◆ Problem to work on: In the records below, find the line containing "Task: Open User Roles under Permissions" and return it together with every later line, exactly as written; pictures are to be omitted.

Material for this exercise START

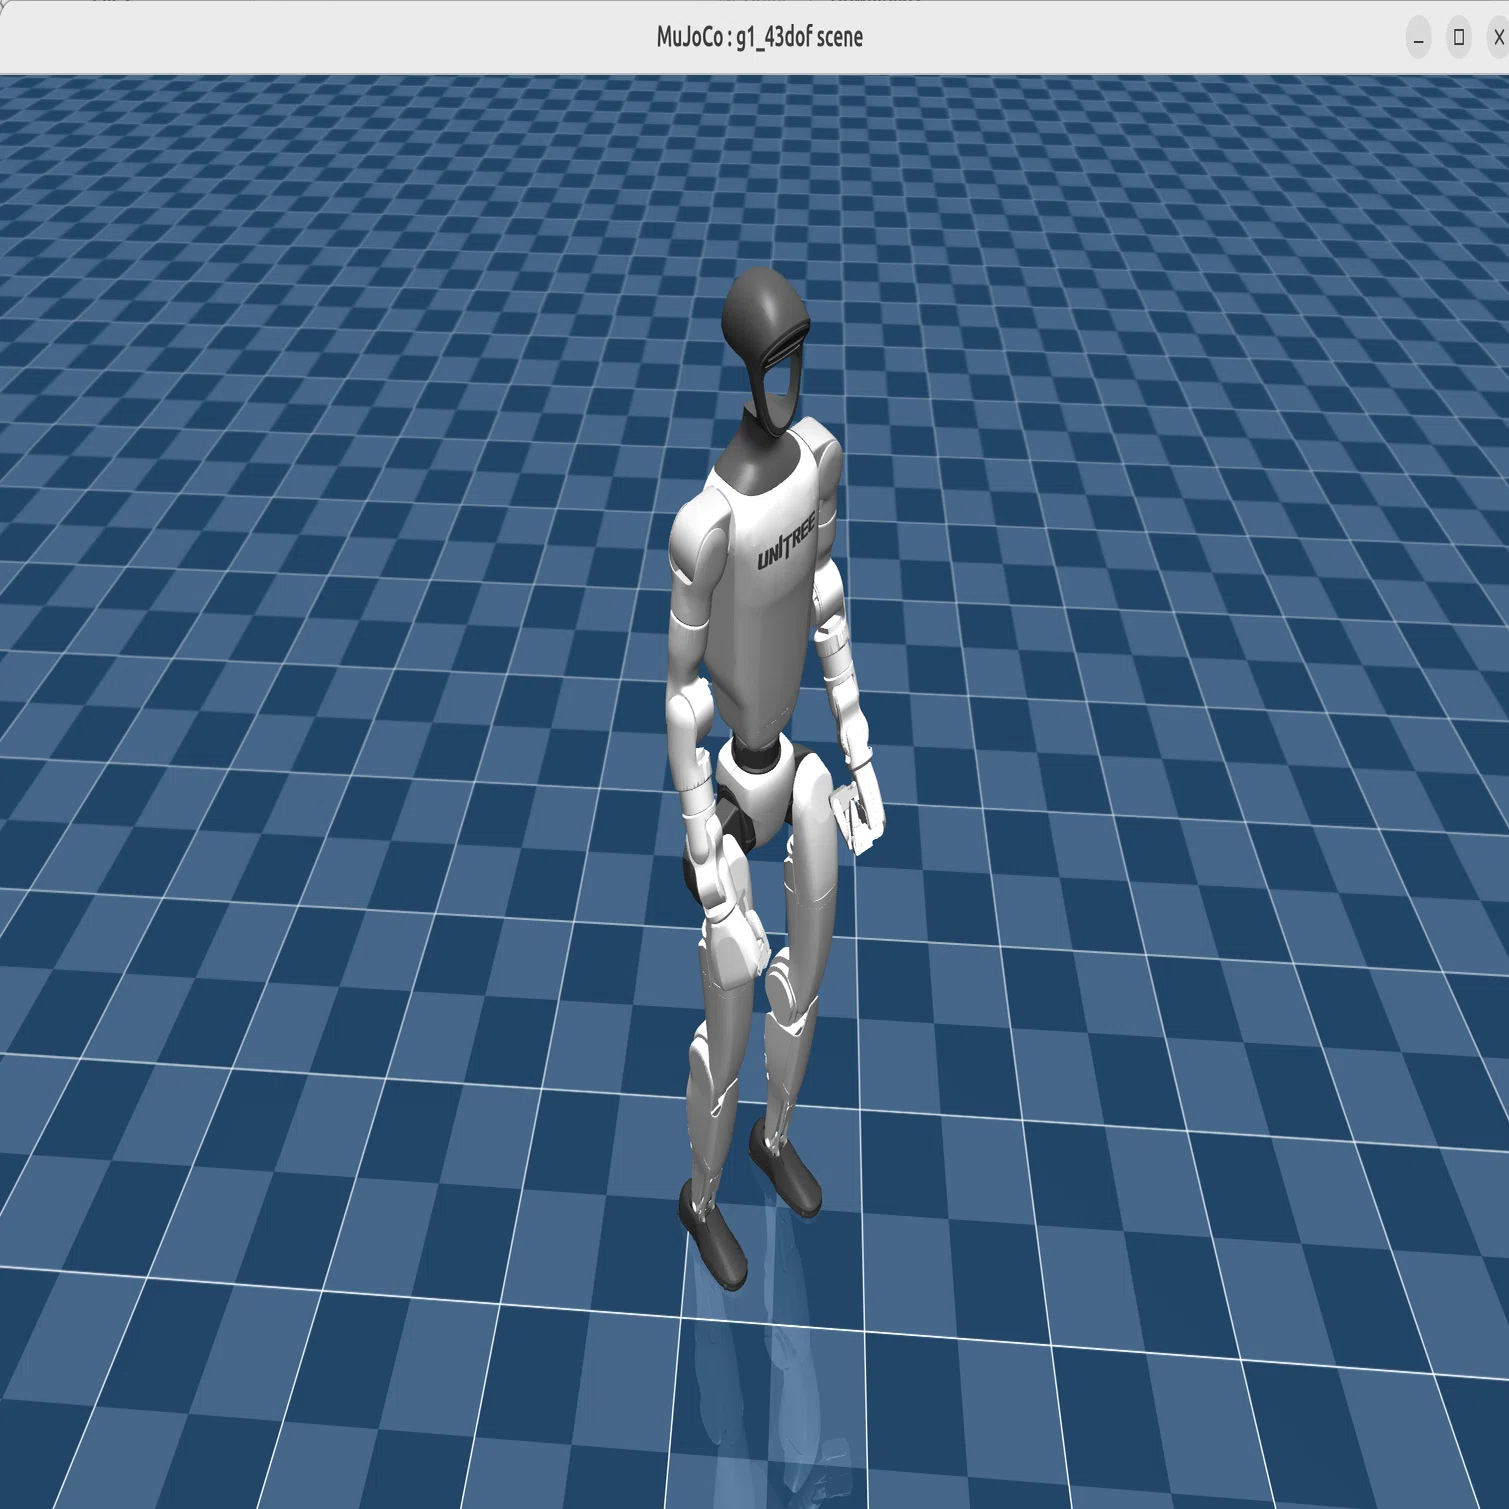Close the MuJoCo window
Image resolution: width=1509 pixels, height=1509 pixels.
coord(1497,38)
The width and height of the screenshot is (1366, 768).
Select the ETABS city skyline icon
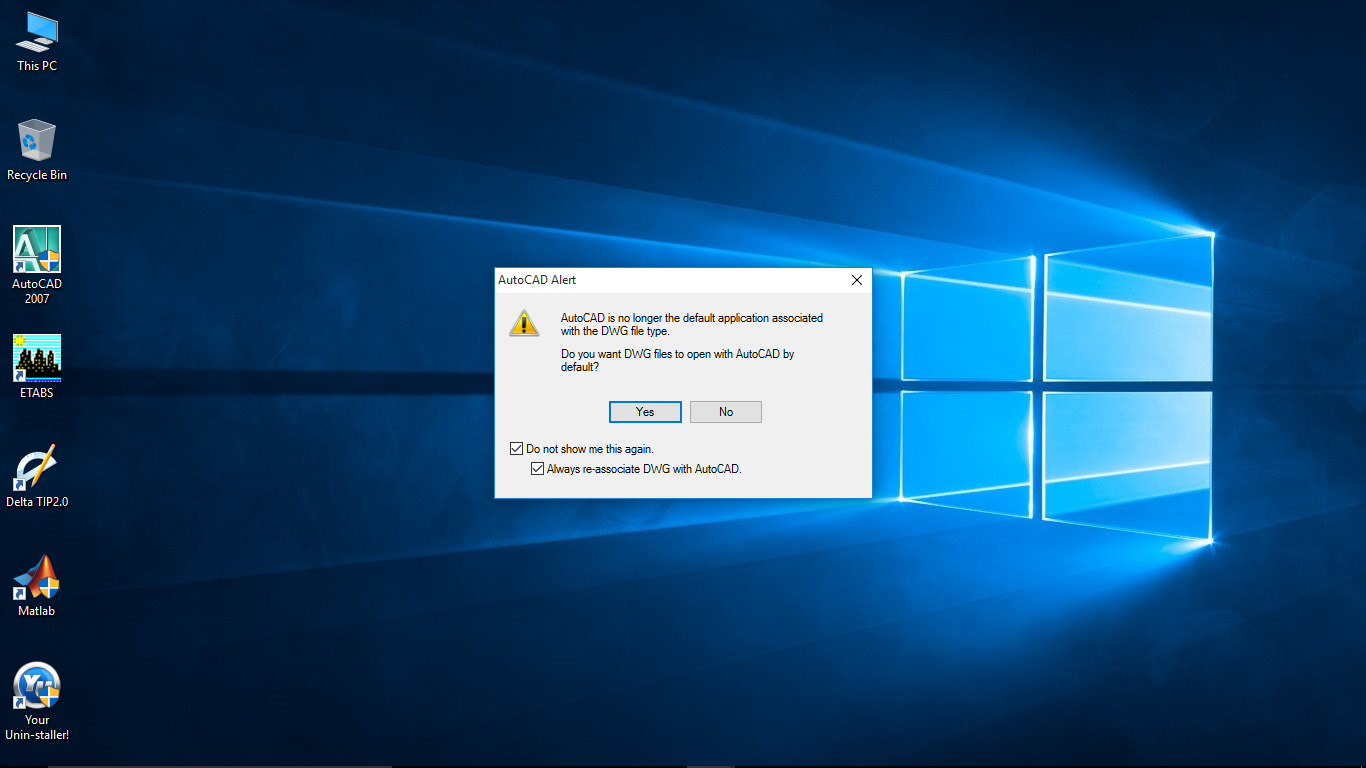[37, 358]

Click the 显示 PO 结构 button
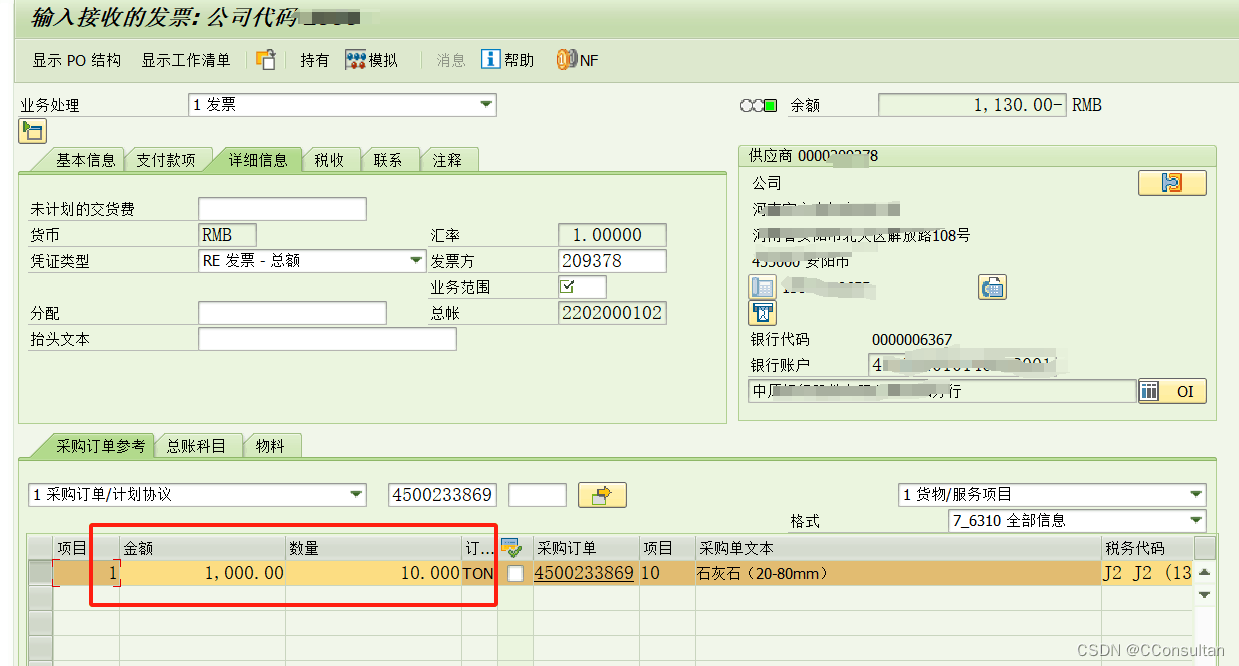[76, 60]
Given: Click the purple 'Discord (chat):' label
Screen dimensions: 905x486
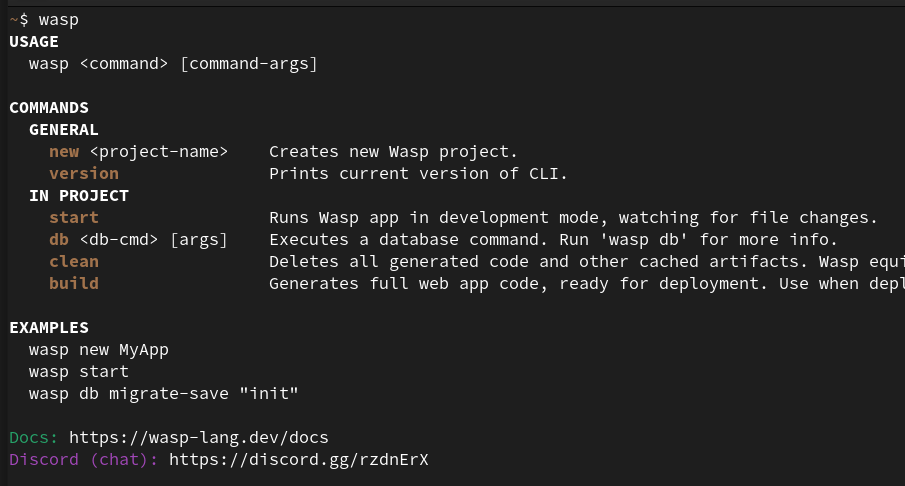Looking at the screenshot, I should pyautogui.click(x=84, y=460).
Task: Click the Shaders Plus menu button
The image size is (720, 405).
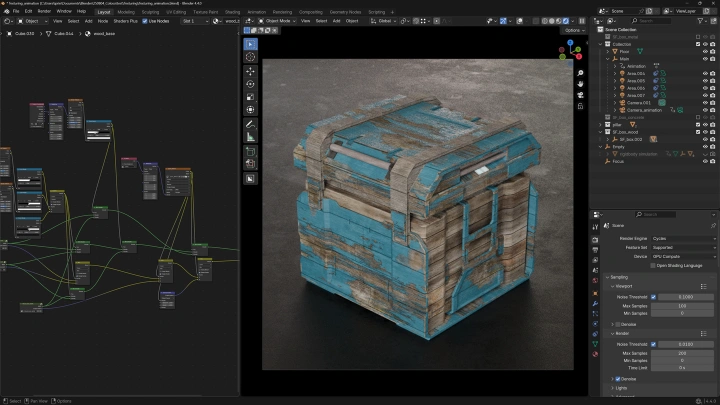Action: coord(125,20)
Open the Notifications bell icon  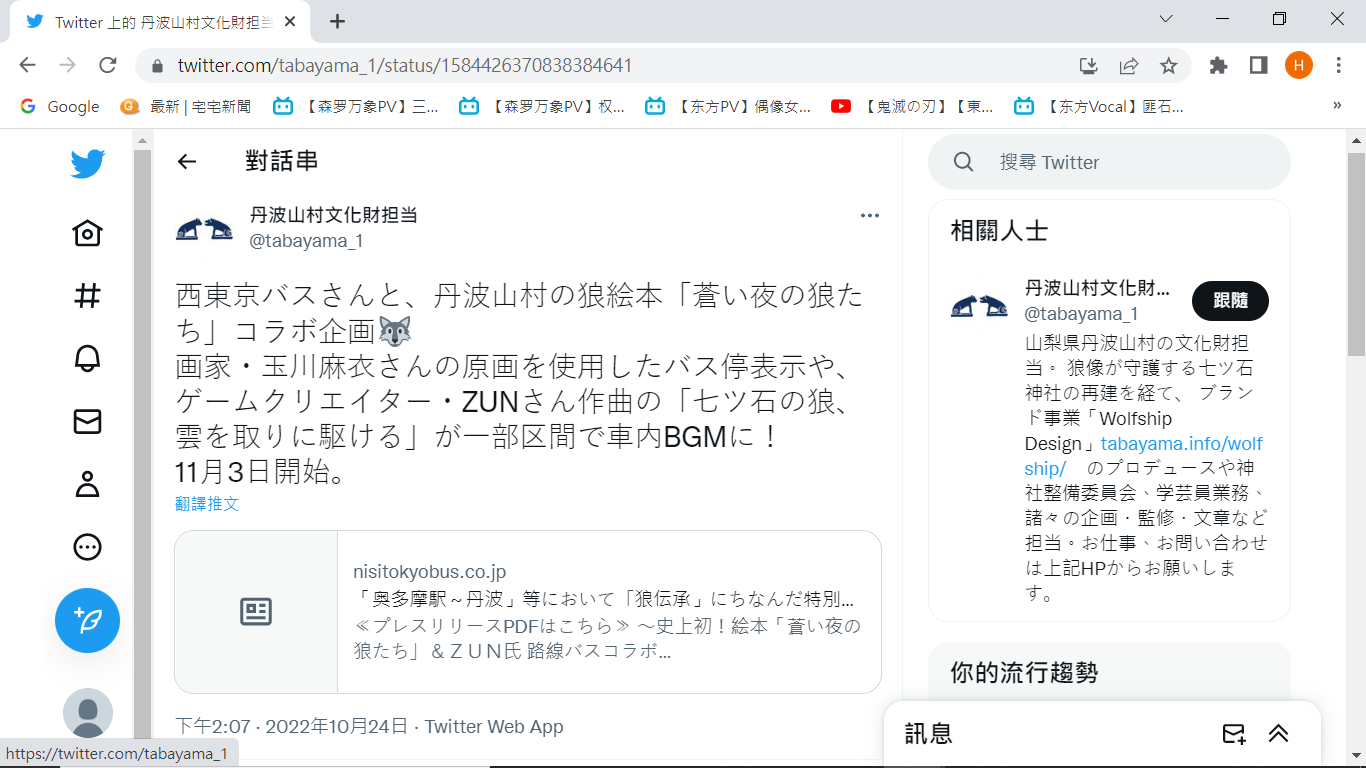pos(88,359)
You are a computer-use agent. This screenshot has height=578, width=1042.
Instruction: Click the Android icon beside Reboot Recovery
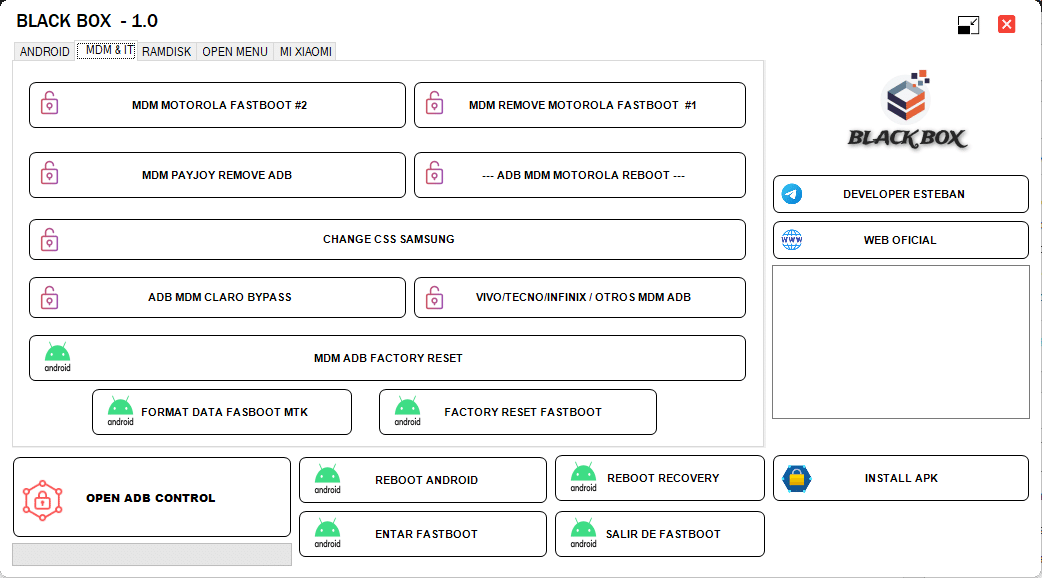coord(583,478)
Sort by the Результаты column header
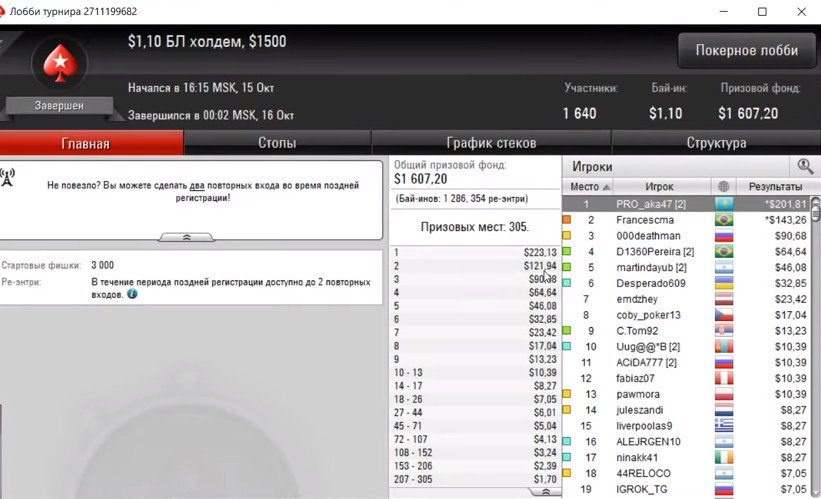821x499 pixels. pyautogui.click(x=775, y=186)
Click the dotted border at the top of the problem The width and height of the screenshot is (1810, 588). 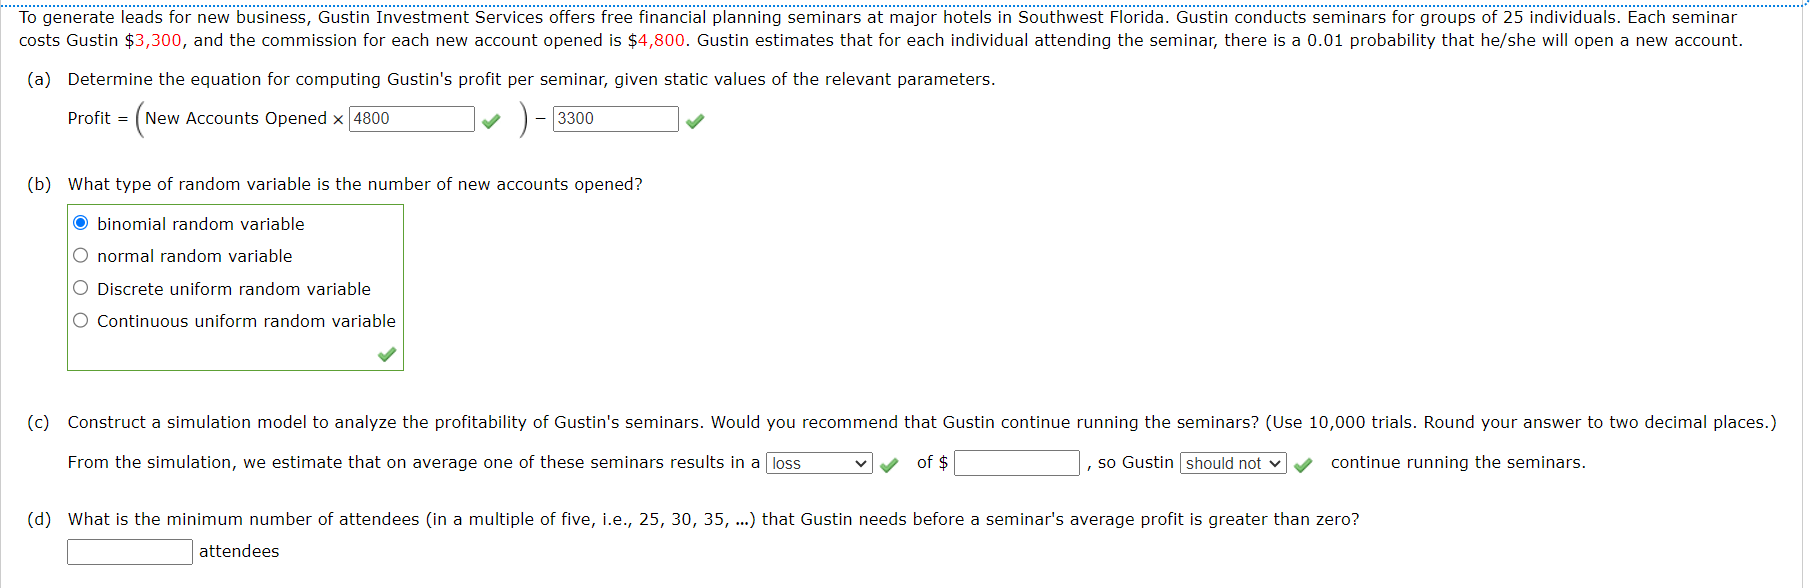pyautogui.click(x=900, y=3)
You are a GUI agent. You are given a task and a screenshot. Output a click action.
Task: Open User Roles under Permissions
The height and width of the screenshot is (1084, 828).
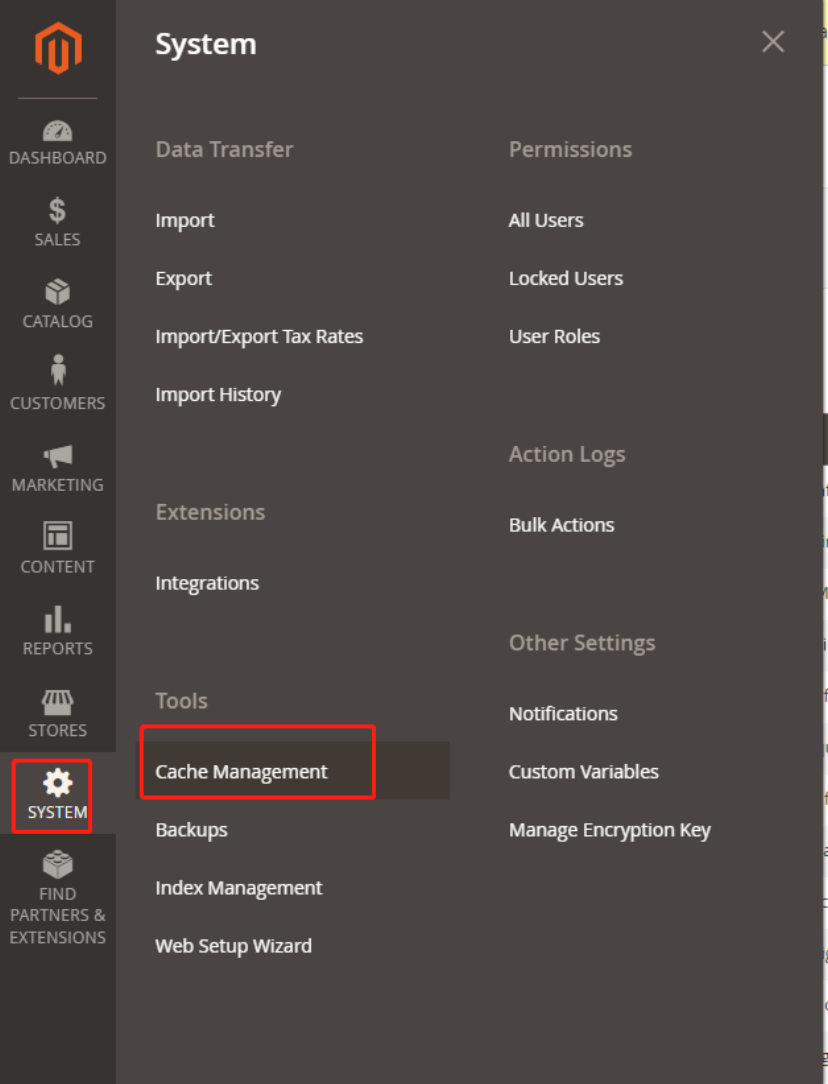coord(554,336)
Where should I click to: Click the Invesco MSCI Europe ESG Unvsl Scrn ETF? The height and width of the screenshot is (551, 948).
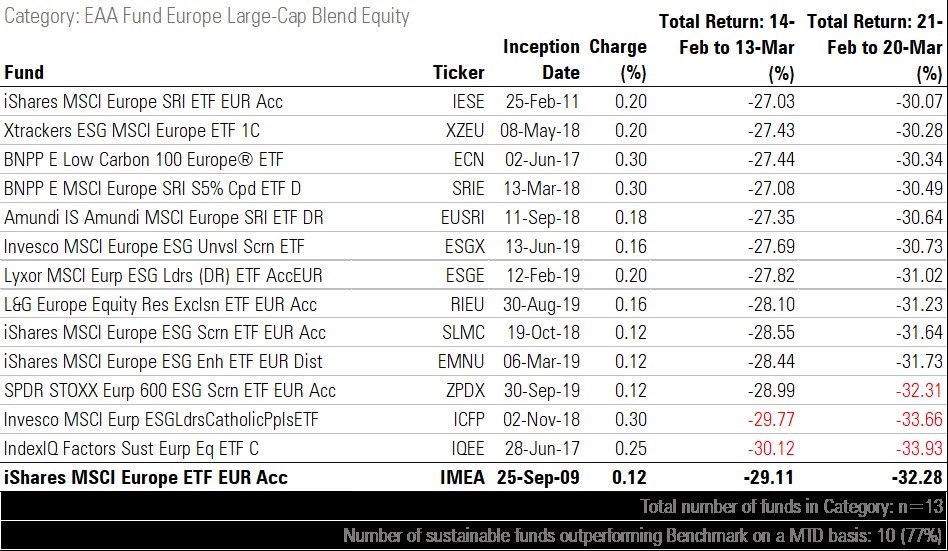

Material for this exercise END

◆ The completed task:
Task: Open User Roles under Permissions
The height and width of the screenshot is (1084, 828).
coord(554,336)
Where should I click to: Click the Invesco MSCI Europe ESG Unvsl Scrn ETF? The height and width of the screenshot is (551, 948).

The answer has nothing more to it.